Kajal realized she was straining at the zip tie around her wrists.  Tearing at her skin.  The grimy, oily and damp concrete under her ass was colder than an ice rink.

The leader of the three, Tatts, considered Kajal for a long contemplative minute while Sidekick One waited for Tatts to answer his question.  Then Tatts shook his head.  “We don’t need Kane to tell us what to do.” He spat.

“Oh, man, look…!” Sidekick Two breathed, distressed.

The other two spun to spot the man strolling into the dark, dripping warehouse, their hands jerking up, guns flashing in the starlight showing through the jagged, broken-off walls.

It was Max.  Kajal held her teeth together and breathed hard, so she didn’t reveal the huge, adrenal-spiking surge of relief and terror that swamped her.  What was he doing here?  He hadn’t come back for her…he wouldn’t risk all the work they’d put in. 

The two with the guns lowered their weapons.  “Kane,” Tatts acknowledged, and spat.

The spike of dismay on top of the fright spearing her made Kajal feel sick.  She fought to show nothing of the potent cocktail of emotions swirling through her, making her sweat.  Max was Kane!

He hadn’t told her this vital fact.  Oversight?  Or something more?  Was that why he’d behaved so oddly, lately?  No, no, it couldn’t be.  Max Sloane would not sell out his honour and his badge to join Callahan’s mob.  He hated Callahan…didn’t he?

________________

Max circled the thugs, around to her. “What have you found, huh?”  He considered her, the dark waves of his hair glinting in the streetlight showing through the walls.

“She’s a cop, man,” Sidekick Two intoned.

“That so?” Max rubbed his jaw with a thumb, whiskers rasping.  “That’s a problem, alright.”

Kajal twisted her wrists about inside the zip-tie so she could reach the stiff section on the cuff of her jacket.  Bend it, scratch it or break it and an alarm would go up at the station. The built-in tracker would bring Chicago’s finest screaming to the rescue.  Max had one, too, but Kajal knew he wouldn’t use it.

Max pulled out his gangster gun—a shiny nickel monster like the others.  It hung from his fingers.  “There’s only one thing to do with a cop once you’ve got ‘em like this,” he told Tatts.

A chill settled in her middle as Kajal sorted out the raw facts.  Either Max had gone over, or he was still playing the role.  She had made a mistake and let herself get caught.  Now she was a deadweight and Max’s only way out was to kill her.   And if he was Kane for real, then he would still kill her.

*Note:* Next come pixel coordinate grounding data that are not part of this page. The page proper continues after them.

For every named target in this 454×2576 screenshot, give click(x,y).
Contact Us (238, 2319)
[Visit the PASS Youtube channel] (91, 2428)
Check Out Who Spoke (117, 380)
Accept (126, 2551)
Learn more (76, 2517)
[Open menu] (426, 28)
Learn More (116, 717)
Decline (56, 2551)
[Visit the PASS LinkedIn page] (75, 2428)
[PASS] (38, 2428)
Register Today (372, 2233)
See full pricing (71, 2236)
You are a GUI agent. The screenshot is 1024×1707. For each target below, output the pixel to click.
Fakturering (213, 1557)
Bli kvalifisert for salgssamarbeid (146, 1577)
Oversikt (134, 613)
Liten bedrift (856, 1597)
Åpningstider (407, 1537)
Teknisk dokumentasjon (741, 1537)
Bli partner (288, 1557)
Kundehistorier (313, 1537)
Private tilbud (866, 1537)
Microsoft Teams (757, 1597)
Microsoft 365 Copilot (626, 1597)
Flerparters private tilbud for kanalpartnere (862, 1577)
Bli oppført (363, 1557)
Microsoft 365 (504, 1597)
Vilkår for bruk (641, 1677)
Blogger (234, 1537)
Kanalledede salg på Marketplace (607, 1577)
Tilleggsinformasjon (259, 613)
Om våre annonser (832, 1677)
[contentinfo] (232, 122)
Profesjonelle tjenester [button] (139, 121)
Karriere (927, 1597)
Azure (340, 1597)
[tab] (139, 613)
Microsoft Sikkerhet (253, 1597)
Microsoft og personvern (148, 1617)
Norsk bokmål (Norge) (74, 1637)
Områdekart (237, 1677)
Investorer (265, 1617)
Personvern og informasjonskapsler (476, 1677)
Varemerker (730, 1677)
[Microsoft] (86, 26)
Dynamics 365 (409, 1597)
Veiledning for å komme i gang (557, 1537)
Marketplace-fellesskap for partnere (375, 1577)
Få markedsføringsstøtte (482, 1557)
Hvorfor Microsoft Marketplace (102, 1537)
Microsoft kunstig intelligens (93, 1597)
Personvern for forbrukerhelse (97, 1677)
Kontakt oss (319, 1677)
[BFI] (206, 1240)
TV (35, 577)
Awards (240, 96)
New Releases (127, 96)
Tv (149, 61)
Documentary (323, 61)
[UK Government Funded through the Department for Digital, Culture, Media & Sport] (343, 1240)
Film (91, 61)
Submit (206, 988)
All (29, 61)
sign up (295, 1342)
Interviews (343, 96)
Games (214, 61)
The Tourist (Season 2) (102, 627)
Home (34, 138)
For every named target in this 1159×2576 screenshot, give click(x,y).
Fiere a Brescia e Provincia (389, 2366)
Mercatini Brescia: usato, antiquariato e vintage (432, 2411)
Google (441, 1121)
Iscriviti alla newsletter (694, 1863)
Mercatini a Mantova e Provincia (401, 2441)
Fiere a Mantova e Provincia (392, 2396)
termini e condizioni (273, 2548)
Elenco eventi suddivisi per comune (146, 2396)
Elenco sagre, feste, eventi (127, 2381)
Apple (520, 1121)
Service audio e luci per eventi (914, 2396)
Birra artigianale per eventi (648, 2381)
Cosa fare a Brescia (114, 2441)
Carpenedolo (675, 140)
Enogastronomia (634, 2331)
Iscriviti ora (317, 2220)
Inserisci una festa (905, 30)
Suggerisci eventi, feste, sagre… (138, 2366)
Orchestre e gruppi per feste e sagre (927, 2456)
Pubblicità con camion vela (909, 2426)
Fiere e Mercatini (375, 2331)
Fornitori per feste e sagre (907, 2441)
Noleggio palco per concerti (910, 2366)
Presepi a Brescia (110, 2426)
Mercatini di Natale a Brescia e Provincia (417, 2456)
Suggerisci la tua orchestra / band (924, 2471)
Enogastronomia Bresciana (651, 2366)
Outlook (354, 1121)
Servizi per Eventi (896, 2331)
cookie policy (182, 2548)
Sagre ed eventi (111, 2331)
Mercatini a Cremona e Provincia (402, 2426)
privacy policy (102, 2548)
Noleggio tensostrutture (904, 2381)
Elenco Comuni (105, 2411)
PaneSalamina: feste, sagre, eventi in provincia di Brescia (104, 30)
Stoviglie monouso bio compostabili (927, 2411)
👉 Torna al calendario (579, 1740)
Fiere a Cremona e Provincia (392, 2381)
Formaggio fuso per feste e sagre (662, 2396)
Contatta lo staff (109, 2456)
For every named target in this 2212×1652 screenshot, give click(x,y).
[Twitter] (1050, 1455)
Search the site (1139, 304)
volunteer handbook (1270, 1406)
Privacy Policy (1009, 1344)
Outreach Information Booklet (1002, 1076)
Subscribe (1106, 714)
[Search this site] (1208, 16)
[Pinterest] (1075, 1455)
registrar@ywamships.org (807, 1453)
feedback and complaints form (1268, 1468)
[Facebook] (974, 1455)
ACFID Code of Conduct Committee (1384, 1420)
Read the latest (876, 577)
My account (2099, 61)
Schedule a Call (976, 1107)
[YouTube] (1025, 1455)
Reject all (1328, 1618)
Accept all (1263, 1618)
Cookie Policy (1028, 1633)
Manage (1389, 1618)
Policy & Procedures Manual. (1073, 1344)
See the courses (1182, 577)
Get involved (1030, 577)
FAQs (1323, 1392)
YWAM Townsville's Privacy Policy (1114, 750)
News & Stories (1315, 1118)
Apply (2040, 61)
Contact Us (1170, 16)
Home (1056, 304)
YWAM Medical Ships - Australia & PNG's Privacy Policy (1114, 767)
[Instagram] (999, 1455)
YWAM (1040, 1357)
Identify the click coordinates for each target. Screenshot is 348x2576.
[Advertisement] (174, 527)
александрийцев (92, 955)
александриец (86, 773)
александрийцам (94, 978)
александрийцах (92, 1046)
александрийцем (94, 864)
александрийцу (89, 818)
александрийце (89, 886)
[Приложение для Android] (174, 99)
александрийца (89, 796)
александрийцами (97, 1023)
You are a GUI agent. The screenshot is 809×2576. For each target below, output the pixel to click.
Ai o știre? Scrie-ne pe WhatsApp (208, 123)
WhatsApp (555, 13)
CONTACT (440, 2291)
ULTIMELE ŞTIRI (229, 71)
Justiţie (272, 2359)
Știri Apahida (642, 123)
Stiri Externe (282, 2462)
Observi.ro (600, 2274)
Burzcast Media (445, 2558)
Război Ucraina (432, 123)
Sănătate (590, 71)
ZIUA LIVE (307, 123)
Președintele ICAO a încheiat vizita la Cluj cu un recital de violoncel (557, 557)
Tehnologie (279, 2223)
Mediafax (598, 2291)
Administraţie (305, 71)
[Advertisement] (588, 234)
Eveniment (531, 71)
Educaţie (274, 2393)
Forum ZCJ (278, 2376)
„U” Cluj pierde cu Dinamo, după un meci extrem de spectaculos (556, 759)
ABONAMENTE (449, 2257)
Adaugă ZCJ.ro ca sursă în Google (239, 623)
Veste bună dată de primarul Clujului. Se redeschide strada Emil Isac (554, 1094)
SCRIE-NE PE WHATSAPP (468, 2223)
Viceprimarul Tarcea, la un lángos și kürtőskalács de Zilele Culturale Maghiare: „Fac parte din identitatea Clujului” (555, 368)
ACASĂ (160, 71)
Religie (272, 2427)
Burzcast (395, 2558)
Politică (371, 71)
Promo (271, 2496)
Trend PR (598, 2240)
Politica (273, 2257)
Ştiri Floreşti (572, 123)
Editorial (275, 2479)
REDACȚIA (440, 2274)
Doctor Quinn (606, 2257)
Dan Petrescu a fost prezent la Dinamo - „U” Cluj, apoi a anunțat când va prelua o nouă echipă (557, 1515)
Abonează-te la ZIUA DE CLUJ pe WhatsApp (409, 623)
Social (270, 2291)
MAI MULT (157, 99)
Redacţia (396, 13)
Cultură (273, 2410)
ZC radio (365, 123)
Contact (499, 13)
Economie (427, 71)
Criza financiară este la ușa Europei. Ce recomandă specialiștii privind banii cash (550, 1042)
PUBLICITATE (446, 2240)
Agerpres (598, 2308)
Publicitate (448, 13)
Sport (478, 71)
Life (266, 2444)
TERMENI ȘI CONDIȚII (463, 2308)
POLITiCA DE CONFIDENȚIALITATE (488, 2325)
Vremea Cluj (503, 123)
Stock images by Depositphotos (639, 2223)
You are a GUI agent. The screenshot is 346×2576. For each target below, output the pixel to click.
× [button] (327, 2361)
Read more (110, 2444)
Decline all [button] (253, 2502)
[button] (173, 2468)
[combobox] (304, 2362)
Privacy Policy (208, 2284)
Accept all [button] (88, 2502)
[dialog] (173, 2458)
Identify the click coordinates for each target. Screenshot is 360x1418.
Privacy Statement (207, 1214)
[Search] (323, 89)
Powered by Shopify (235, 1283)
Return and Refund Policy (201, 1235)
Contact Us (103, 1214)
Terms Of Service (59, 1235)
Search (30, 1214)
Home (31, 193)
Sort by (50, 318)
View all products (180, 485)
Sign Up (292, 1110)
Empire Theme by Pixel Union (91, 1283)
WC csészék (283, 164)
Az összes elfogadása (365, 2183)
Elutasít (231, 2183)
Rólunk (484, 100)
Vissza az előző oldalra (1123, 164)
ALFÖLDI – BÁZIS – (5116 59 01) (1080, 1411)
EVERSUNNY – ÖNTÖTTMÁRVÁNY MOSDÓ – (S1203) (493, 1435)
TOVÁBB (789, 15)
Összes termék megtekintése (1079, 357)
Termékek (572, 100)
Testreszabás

Send up the alarm! her panicked gut screamed at her.

Her heart protested.  Let him finish the job.  If he shot her now, he would absolutely be in with Callahan. 

She dropped her fingers away from the stiffened section of cuff.  The only thing she could do to help Max now was to die.

Kajal swallowed as Max cocked the big revolver.  Suddenly, all she could think of was the St. Patrick’s Day parade, last March.  Max had spent three hours making sure he wasn’t followed, so he could take a couple of hours to watch the parade with her—a necessary time-out so he could breathe, drink green beer, eat a hotdog and relax.  They’d clapped and laughed and pointed.  And when he’d tapped the neck of his bottle against hers, their eyes had met.

Only she had stuck to protocol and gone back to watching the parade, her heart hammering.

Should have let you kiss me, Kajal thought now, as Max brought the gun up to point at her heart.